Zinc & the Environment
Zinc, like all metals, is a natural component of the Earth's crust and an inherent part of our environment. Zinc is present not only in rock and soil, but also in the air, water, and the biosphere - plants, animals, and humans. Zinc makes up an estimated 0.004% of the Earth's crust and ranks 24th in order of abundance.
Zinc is constantly being transported by nature, a process called natural cycling. Rain, snow, ice, sun, and wind erode zinc-containing rocks and soil. Wind and water carry minute amounts of zinc to lakes, rivers, and the sea, where it collects as sediment or is transported further. Natural phenomena such as volcanic eruptions, forest fires, dust storms, and sea spray all contribute to the continuous cycling of zinc through nature.
During the course of evolution, all living organisms have adapted to the zinc in their environment and used it for specific metabolic processes. The amount of zinc present in the natural environment varies from place to place and from season to season. For example, the amount of zinc in the Earth's crust ranges between 10 and 300 mg/kg, and zinc in rivers varies from less than 10 µg/L to over 200 µg/L. Similarly, falling leaves in autumn lead to a seasonal increase in zinc levels in soil and water.

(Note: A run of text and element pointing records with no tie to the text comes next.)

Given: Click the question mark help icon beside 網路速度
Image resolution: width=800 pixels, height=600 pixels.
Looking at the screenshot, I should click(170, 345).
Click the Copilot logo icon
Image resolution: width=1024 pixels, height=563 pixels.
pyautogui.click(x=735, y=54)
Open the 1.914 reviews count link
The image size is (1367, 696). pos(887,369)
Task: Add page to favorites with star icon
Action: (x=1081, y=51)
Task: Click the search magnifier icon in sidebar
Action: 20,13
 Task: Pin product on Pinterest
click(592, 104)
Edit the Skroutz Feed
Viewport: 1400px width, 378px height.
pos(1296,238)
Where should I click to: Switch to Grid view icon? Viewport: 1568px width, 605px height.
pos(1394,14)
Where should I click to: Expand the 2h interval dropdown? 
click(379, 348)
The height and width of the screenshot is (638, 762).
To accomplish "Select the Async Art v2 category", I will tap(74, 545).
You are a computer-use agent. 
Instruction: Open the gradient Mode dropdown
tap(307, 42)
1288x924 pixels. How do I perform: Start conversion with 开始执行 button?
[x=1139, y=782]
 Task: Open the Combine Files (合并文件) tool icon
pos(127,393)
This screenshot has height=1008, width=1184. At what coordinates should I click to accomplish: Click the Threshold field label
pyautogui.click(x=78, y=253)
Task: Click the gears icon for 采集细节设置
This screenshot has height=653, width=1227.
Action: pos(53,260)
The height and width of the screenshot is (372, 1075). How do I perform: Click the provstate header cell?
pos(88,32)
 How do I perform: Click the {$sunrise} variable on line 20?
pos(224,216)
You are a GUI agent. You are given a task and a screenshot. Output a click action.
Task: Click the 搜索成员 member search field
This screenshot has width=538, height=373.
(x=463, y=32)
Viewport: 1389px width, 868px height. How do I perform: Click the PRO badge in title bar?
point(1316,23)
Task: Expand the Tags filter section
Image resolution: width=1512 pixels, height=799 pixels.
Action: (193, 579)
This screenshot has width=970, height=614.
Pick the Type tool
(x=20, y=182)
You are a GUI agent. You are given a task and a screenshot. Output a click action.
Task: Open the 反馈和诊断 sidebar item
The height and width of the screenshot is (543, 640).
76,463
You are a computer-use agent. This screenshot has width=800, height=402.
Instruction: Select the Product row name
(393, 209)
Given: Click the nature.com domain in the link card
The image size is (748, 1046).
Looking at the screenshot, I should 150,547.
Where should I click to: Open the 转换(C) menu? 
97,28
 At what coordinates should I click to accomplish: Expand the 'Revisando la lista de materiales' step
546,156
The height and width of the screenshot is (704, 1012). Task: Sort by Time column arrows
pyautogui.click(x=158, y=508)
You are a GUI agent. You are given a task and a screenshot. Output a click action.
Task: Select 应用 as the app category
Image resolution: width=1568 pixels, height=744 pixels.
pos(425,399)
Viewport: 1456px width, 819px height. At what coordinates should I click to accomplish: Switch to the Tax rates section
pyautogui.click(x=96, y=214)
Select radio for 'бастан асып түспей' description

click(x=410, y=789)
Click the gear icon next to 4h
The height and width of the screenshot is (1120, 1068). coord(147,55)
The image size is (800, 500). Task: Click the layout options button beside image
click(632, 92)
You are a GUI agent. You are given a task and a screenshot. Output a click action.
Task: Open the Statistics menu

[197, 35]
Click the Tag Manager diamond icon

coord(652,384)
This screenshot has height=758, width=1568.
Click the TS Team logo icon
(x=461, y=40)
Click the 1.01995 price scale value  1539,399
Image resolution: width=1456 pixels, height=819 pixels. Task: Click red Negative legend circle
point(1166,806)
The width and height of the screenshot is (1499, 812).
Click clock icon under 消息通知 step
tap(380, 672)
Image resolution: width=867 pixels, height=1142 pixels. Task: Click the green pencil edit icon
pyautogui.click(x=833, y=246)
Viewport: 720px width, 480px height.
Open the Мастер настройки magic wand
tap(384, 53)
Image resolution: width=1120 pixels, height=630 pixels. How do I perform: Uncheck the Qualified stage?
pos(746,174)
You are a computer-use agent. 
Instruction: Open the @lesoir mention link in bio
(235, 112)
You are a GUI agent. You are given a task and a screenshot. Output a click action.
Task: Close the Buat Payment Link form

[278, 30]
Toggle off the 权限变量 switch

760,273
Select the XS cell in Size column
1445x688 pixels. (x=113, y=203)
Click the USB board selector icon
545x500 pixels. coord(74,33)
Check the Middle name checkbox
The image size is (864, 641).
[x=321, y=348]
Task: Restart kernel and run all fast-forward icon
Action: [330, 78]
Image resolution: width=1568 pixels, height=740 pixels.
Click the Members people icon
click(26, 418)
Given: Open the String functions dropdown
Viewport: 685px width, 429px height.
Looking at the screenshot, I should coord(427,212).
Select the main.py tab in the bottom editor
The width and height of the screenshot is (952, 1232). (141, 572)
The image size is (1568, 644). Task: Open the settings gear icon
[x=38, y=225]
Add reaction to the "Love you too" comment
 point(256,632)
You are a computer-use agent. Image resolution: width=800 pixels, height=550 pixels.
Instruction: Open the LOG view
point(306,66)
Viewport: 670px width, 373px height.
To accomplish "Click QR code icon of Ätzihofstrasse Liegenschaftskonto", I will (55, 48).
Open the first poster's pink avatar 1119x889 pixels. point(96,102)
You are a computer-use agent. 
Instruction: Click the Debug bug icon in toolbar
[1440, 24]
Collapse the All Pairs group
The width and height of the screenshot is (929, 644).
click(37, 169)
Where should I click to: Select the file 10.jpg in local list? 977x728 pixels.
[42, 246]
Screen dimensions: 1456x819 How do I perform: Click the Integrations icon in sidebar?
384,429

There has been some concern introducing additional zinc to the environment, through hot-dip galvanized steel elements and other sources, is detrimental to organisms in the surrounding area. However, as organisms are used to varying levels of zinc naturally, they are able to regulate the uptake of zinc through homeostasis. Though taking in excess zinc is possible, a number of studies have been done to show the small amounts of additional zinc from hot-dip galvanizing added to the environment over decades of service is not enough to harm any organisms or exceed criterion levels. This has been of particular concern where zinc enters water environments during storm events. The AGA has produced a white paper Hot-Dip Galvanized Steel's Contribution to Zinc Levels in the Soil Environment to address this misconception.